Needing a break from that, I went back to a Junior City League (1931+) page I'd started but had yet to complete. In building it, for most years, I'd started by finding and posting the announcement of which teams would be participating in the coming season. I had managed to do this from the period between 1931 and 1938 and had stopped there, so last night I decided forge ahead a little more and in doing so found what I believe to be a little-known accomplishment by a local club.

The city league only had three teams in 1939. Each would play the other two twice each. Gladstone, defending champs from 1938 and coached by former Rough Rider Arnie Morrison, sealed up the three-team division on October 21st with a game left to play. They would defeat an Air Force team the following weekend in an  exhibition game, win their final regular season the week after that, then wait to hear about playing a Quebec champion in an Eastern junior football playoff semi-final.

That champion would turn out to be Montreal's Westmount team.
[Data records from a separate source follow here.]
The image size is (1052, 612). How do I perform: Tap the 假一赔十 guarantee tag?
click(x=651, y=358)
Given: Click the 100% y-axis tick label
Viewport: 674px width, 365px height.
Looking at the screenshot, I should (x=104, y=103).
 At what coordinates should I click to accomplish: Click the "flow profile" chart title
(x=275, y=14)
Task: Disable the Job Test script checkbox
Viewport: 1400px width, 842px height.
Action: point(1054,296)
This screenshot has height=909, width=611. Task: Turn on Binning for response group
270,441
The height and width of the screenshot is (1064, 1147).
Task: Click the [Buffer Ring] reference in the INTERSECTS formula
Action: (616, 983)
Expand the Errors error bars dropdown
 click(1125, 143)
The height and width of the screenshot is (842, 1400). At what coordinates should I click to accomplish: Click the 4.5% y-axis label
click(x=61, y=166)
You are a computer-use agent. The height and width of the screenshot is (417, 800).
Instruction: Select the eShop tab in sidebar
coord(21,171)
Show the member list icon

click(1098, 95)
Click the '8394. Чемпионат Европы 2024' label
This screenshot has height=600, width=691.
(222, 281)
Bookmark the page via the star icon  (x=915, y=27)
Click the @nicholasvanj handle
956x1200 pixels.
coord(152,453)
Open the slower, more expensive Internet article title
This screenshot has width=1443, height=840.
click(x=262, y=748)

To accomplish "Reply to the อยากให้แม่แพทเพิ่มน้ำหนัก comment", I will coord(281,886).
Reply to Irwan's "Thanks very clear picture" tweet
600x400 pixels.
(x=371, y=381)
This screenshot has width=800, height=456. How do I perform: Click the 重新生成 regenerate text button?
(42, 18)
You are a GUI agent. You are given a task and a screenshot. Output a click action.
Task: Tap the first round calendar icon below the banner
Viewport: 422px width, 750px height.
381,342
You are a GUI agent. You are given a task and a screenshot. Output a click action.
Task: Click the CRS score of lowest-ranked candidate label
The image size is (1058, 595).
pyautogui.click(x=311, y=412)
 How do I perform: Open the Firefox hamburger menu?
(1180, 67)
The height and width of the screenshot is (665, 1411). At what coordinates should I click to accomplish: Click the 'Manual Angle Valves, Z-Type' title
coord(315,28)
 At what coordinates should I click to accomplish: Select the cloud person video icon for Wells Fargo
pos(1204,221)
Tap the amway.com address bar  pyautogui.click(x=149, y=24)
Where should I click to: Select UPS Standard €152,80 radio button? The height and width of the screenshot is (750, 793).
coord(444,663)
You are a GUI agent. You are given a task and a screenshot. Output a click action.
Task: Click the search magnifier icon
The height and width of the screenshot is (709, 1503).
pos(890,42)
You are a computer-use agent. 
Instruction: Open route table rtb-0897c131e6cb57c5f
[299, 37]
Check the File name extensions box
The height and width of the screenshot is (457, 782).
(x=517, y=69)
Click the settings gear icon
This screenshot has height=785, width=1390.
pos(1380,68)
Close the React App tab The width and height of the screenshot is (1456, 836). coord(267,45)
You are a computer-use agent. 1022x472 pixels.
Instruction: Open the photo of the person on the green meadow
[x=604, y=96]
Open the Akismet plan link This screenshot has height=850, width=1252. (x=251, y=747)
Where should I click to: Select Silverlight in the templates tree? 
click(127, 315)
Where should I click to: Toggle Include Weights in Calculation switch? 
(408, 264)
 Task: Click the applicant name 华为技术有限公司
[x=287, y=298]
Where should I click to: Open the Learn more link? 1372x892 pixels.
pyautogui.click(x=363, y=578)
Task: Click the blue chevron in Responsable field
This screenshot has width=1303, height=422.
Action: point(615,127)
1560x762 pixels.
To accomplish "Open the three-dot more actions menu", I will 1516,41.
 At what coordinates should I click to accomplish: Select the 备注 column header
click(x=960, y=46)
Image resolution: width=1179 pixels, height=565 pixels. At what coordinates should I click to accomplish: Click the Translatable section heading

Westmount had defeated Gladstone in the 1938 playoffs in Montreal but Gladstone got the better of them this time around at Lansdowne. 



That led to an Eastern junior football championship contest against the Hamilton Italo-Canadians which Gladstone also won. I know very little about the HIC but it seems they'd won a Toronto/Hamilton junior league, similar to how Ottawa won their own city league. 


Here's our hero now.


Gladstone subsequently (almost immediately, in fact) received a challenged from a team from Sarnia, winners of the Ontario Rugby Football Union, but that match never came to pass. The Gladstone/Hamilton game took place on December 2nd so it was already late in the year to organize additional games, then the two organizations could not come to an agreement on who would cover certain expenses. Also, the Interprovincial Rugby Union already recognized only Gladstone as junior champions so Ottawa ultimately had nothing to gain from playing another game.

That IRFU recognition was a new accomplishment for a team from the area.  


So the Sooners were not the first Ottawa team to reach the top of the junior level. A true national championship may not have been feasible for Gladstone but Arnie Morrison's squad achieved the highest level of success of the time, better than all that preceded them locally.

Sunday, April 4, 2021

The Forward Pass Is Introduced

The portions of a game summary posted earlier today, between the Ottawa Rangers and the Quebec Aquatic Club ("Swimmers") and making reference to the excitement caused by the forward pass, made me question when the first legal forward pass was used by a player representing the capital.

Not surprisingly, it's not an easy question to answer. It may, in fact, be impossible to answer, or depend heavily on your criteria.

The forward pass was well in use by the time that playoff game between Rangers and Swimmers took place in 1931. So we can start by moving backwards from there.

The 1931 Rough Riders opened the season in Montreal on October 11th. They got walloped something fierce, 32-06. But they did attempt a forward pass during that contest. 


Wait...Ogilvie? 

That's awesome. About 18 months ago, I came across Ogilvie's name (as "Ogilvy") while tracking down a game summary for the 1927 senior high school championship. The statement that Ogilvie had entered the "Gallery of the Gods" of the Glebe sporting element tickled me to no end but damned if he may not, in fact, hold the distinction of throwing the first ever professional football forward pass in the city's history.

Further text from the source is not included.